Don Moores War Tales report:
It was the height of the Cold War in the 1960s. Maj. Nick Firda was flying a secret Strategic Air Command mission in a B-52 bomber loaded with atomic bombs across the Atlantic Ocean to Seymour Johnson Air Force Base in North Carolina when an oil pressure problem caused him to shut his first engine down. It would be the start of a long flight.“We were flying a mission in the Mediterranean area and were on our way back to base in North Carolina when I noticed the oil pressure in one of our engines was low. That was no big deal, because we still had seven other engines to fly on,” said the 74-year-old former Strategic Air Command pilot, who now lives in Englewood, Fla. SAC had recently experienced a calamity in January 1966 when one of its B-52s collided with a refueling tanker over eastern Spain.

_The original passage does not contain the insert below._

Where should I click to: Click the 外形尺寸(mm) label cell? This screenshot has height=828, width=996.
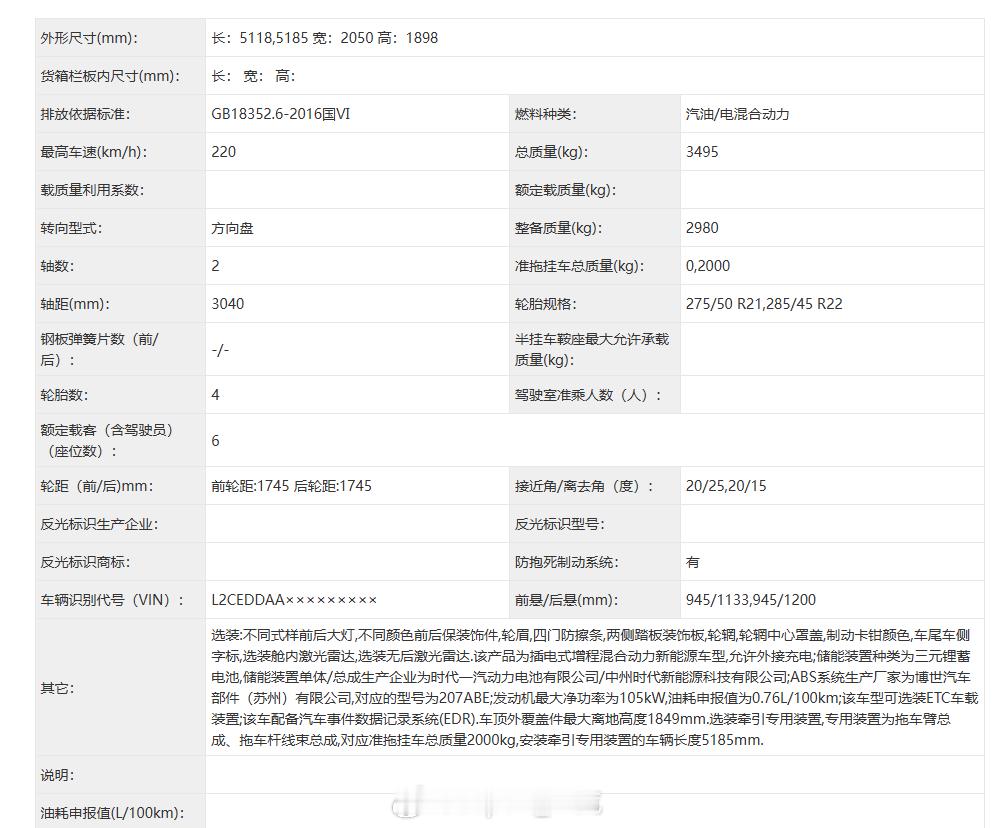point(120,38)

The bomber broke up and three of its four unexploded nuclear bombs landed near the village of Palomares. The forth bomb was fished from the depths of the Mediterranean Sea. Several of the B-52 crewmen who did not escape the collision alive had flown as part of Firda’s crew before the disaster. Within an hour, a second engine went out on Firda’s bomber his return to the U.S.

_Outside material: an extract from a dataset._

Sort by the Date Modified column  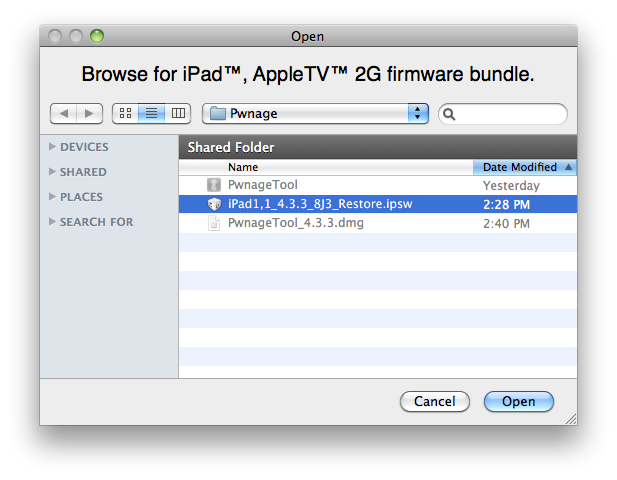[x=524, y=167]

When they were still 800 miles from base, a third engine had to be shut down because of mechanical problems. “This was the only time during my years of service in SAC something like this happened to me,” Firda said. “We could still make it with three engines down. “We had code words to let our controllers on the ground know our B-52, that was full of atomic bombs, was having mechanical trouble. I think it was ‘Right Hand Flight,’” Firda said. “We started yelling ‘Right Hand Flight’ over the radio. When they heard the code words, they cleared all the radio frequencies for us,” he said. Their bomber was diverted from Seymour Johnson Air Force Base in North Carolina to Plattsburgh Air Force Base in New York state. It was closer. Firda’s B-52 was carrying four internal atomic bombs in its belly. There were two more GAM-77, jet-powered guided missile atomic bombs mounted on the wings of the big bomber. The combined explosive force of these six A-bombs was many times the destructive power of the two bombs dropped on Hiroshima and Nagasaki at the close of World War II. Asked about the mounting pressure on him and his crew because of their wayward bomber’s mechanical problems, Firda said, “The training you get at SAC was exceptional. We were trained to cope with a situation like this. “They cleared the runway for us at Plattsburgh. As we were landing, we also had hydraulic problems, which made it hard for us to steer the airplane on the ground, and we only had limited braking ability,” he said. “We had an emergency hydraulic pump that would momentarily improve our hydraulic problems. We put the emergency pump on at the last moment and that gave us enough hydraulic pressure to steer and stop the plane.”